WHAT TO WORK ON: Reproduce the lines below verbatim, beginning with the line containing "Select the -9,500.00 loss entry" and continuing through the line containing "Action: point(1469,191)".

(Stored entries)
-.-.-

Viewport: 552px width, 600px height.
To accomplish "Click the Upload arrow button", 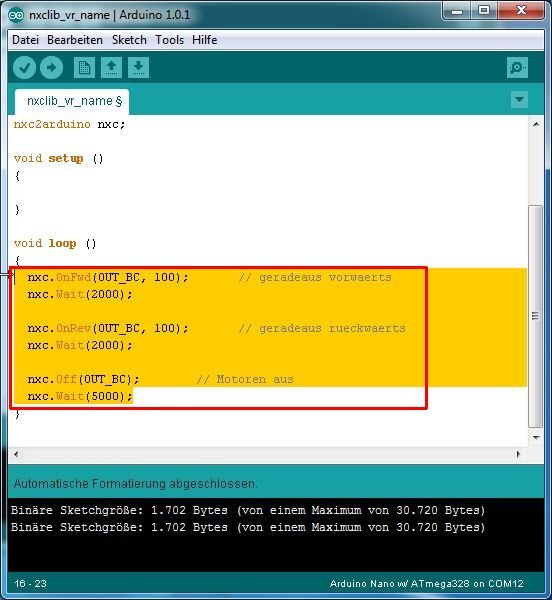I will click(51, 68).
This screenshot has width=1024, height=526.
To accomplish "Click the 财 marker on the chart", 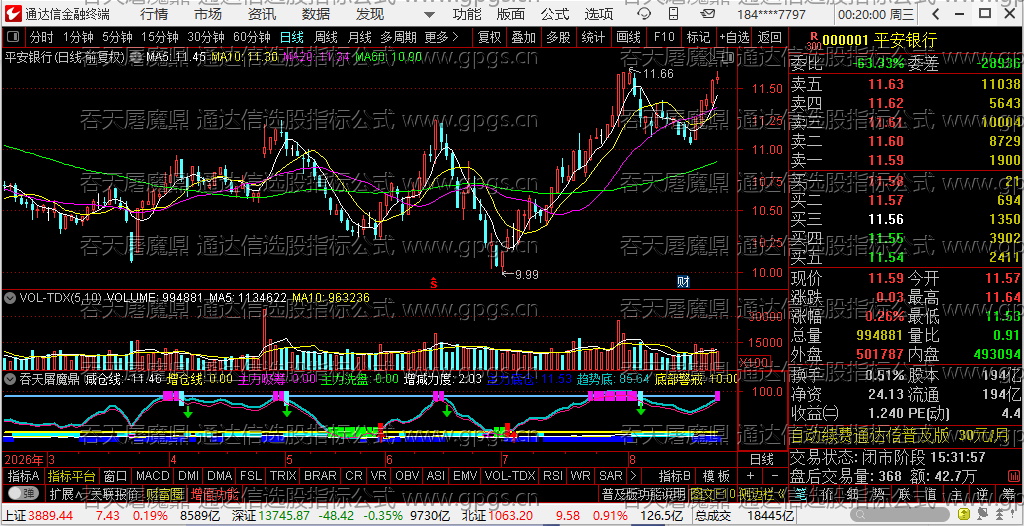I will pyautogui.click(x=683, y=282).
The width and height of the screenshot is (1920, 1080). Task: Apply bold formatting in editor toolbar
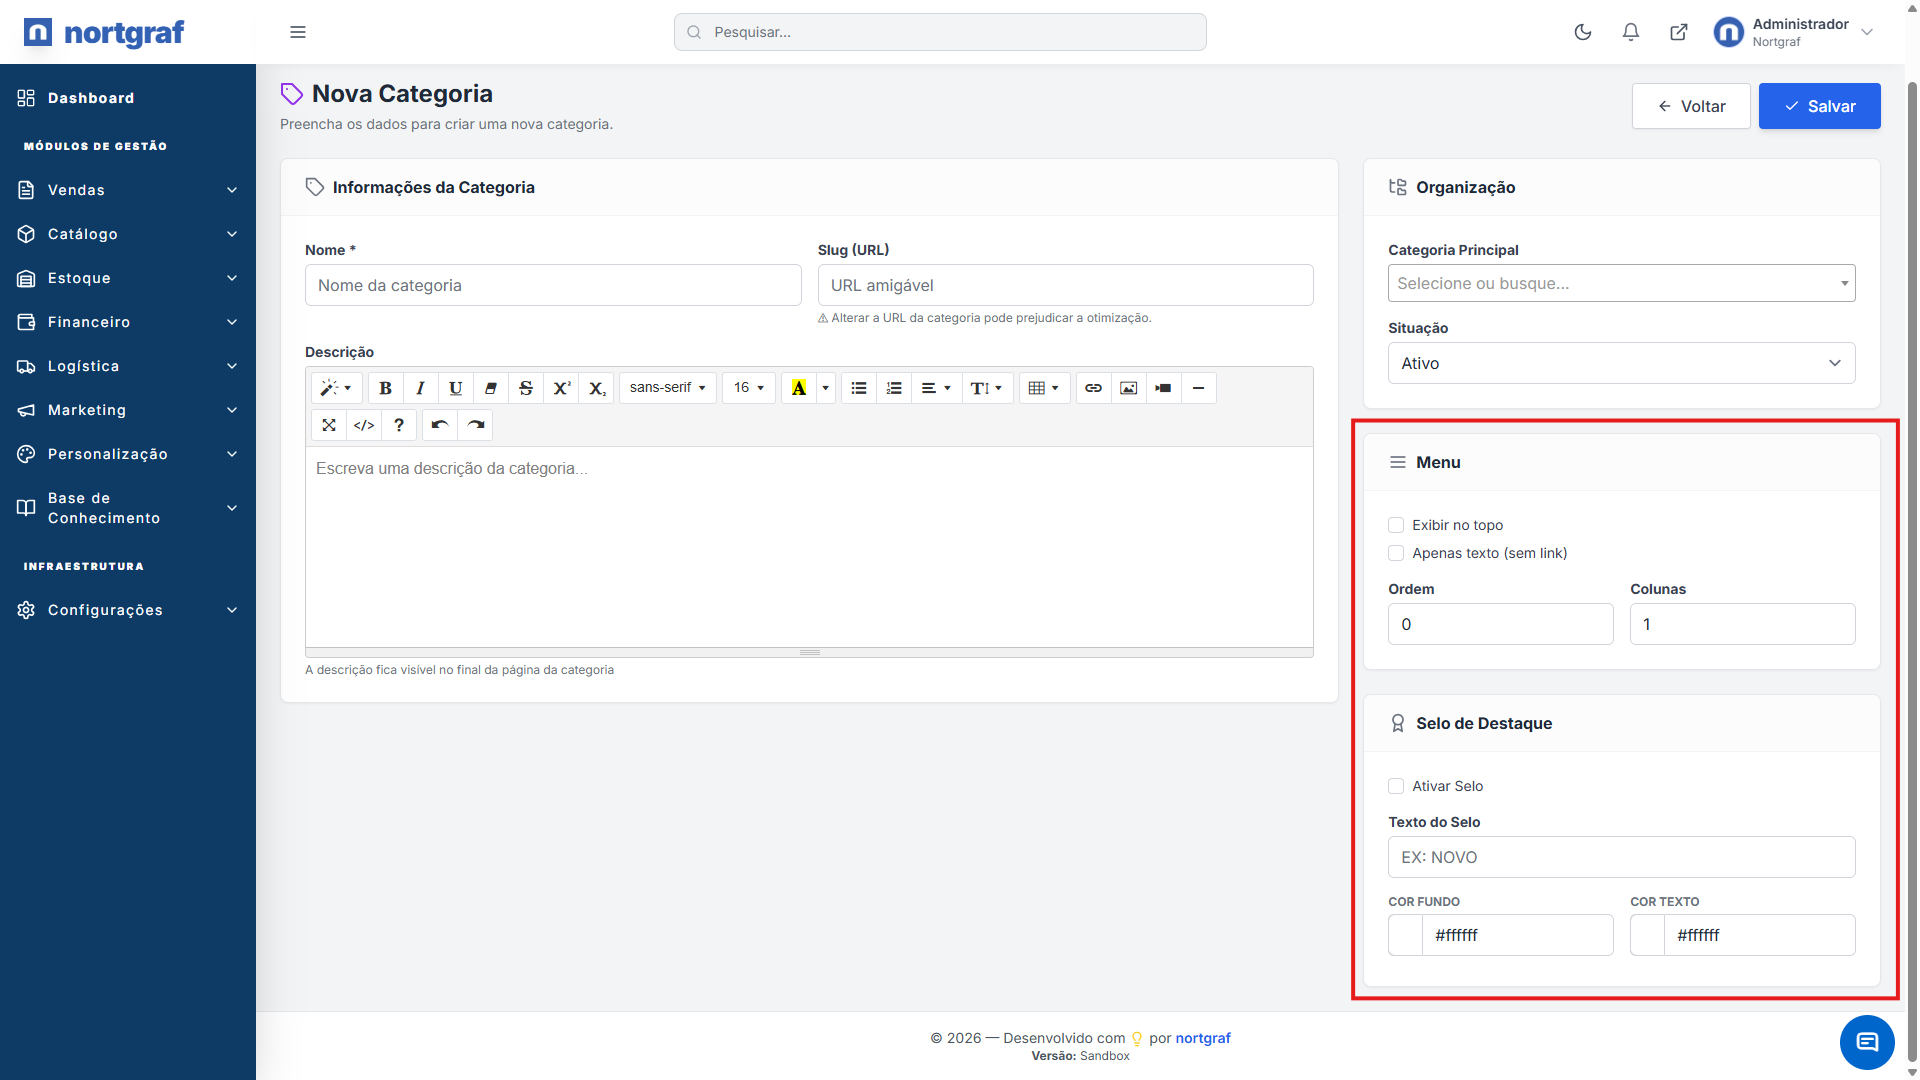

-.-.-

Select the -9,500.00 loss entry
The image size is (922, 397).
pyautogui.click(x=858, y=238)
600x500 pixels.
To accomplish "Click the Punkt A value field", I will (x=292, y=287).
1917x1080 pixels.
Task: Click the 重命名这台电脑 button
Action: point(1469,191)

-.-.-

RESPONSE TO THE EXERCISE:
Select the -9,500.00 loss entry
The image size is (922, 397).
pyautogui.click(x=858, y=238)
600x500 pixels.
To accomplish "Click the Punkt A value field", I will (x=292, y=287).
1917x1080 pixels.
Task: Click the 重命名这台电脑 button
Action: point(1469,191)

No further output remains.